I knew the story but I didn't understand until I wrote it that I owe my life to those wild deeds. My father decided to have a third child (me) because he was about to die before that firing squad. When one escapes from that, the vital rush is enormous, the impulse that this extra life causes led him to have me. I was born from that possibility of death. For him it was an extraordinary adventure.

You treat the heroic dimension of your father, also on tiptoe.

I am the daughter of that, my father saved the lives of hundreds of Belgians simply by speaking, and I am invested with that power of the word. This is a key book, I have realized, once written, what language means to me.

It seems that he did not need to use humor and irony so much.

Some scenes are funny to us but they were literally like that. That family whose children were not fed, because at that time they did not think of feeding the minors but the elderly, just the opposite of what we do today. The kids look Dickensian but it was in the 1940s. That was aristocratic life in Belgium, in the country, a huge throwback in time.

His father suffered the absence of love from his mother, something very present in his books.

In my case, my parents were very much in love and loved us very much. My grandmother loved him too, but she was widowed when my father was born and, somehow, grief killed her, she didn't have a shred of love left to give her son, she was devastated, cold. I think I've inherited something from that.

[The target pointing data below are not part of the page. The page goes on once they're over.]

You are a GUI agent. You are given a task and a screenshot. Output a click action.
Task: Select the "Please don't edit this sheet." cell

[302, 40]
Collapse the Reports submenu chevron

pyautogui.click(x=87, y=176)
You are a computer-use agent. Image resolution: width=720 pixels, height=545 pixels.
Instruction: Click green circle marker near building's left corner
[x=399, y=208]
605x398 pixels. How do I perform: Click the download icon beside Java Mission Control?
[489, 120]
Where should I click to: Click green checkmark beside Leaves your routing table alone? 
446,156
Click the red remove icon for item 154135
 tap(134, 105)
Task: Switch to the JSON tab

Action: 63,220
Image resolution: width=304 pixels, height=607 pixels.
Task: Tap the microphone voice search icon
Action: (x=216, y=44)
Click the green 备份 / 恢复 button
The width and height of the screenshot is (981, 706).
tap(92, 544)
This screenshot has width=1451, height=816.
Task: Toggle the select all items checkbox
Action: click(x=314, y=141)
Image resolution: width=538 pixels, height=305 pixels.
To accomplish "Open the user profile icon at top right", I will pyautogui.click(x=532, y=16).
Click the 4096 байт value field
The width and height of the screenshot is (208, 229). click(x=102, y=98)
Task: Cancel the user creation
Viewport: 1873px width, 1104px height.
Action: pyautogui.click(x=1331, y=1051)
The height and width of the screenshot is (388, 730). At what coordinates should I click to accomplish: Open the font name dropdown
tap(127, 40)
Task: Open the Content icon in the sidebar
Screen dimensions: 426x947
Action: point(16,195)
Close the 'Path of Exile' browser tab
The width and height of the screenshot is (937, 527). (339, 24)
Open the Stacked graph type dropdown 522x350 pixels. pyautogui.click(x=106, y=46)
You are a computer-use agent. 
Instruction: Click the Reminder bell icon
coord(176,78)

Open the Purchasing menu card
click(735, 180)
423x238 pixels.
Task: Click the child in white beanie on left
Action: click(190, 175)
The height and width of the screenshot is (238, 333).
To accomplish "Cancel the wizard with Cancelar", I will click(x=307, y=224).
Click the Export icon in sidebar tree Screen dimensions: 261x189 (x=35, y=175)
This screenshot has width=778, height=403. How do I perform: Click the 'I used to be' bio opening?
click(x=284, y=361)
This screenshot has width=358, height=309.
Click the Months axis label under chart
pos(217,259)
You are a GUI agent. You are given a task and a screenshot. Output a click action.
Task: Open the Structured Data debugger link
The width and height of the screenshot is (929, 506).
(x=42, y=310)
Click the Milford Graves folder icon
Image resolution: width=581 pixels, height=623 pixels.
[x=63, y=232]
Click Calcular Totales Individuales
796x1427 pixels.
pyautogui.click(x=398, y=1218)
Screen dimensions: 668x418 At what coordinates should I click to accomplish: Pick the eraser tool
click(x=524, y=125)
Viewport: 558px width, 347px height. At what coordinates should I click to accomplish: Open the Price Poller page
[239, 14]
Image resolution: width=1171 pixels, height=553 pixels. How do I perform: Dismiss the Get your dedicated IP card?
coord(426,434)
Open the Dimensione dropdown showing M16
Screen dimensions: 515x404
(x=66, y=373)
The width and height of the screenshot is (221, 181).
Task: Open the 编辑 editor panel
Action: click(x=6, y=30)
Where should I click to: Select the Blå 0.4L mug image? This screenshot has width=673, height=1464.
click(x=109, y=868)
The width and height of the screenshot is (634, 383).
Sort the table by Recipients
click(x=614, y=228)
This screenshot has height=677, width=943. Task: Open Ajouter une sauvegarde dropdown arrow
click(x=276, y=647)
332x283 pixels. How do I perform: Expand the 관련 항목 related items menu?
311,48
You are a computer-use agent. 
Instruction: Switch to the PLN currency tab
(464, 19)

Did you want to run away from a documentary? It doesn't stop at the political context...

Nerd. My family is known in Belgium. There have been important politicians in it, that has already been told by my father and other members of the family. I'm not interested in anything from the Nothomb saga, I'm interested in my father: that silent man, in a strange way, with a double life, a mundane diplomat, who received a thousand people at home every month. A great gentleman who spoke magnificently and who, when the guests left, fell into silence.

He even received Mao Zedong.

He warned us that he was a monster but, when he arrived, he was very kind to him, solicitous. At 6 years old I had a hard time understanding him: why does he talk to the horrible dictator as if he was so happy to see him?

It is the secret of diplomacy. The book talks about the importance of language in his life.

Language can kill you but it can also save you. The word is a tool that saves lives, in extreme circumstances and in other more daily ones. We have all lived the extraordinary opportunity to see how our life is restored because of a word, which does us justice and brings us back to life.

What would his father have thought of this book?

I loved when I made him appear in one of my novels, like in Metaphysics of tubes. Once First Blood was published, they showed me an old television recording in which he stated: "I love what my daughter does, my dream is that she writes a book about me." Mission accomplished.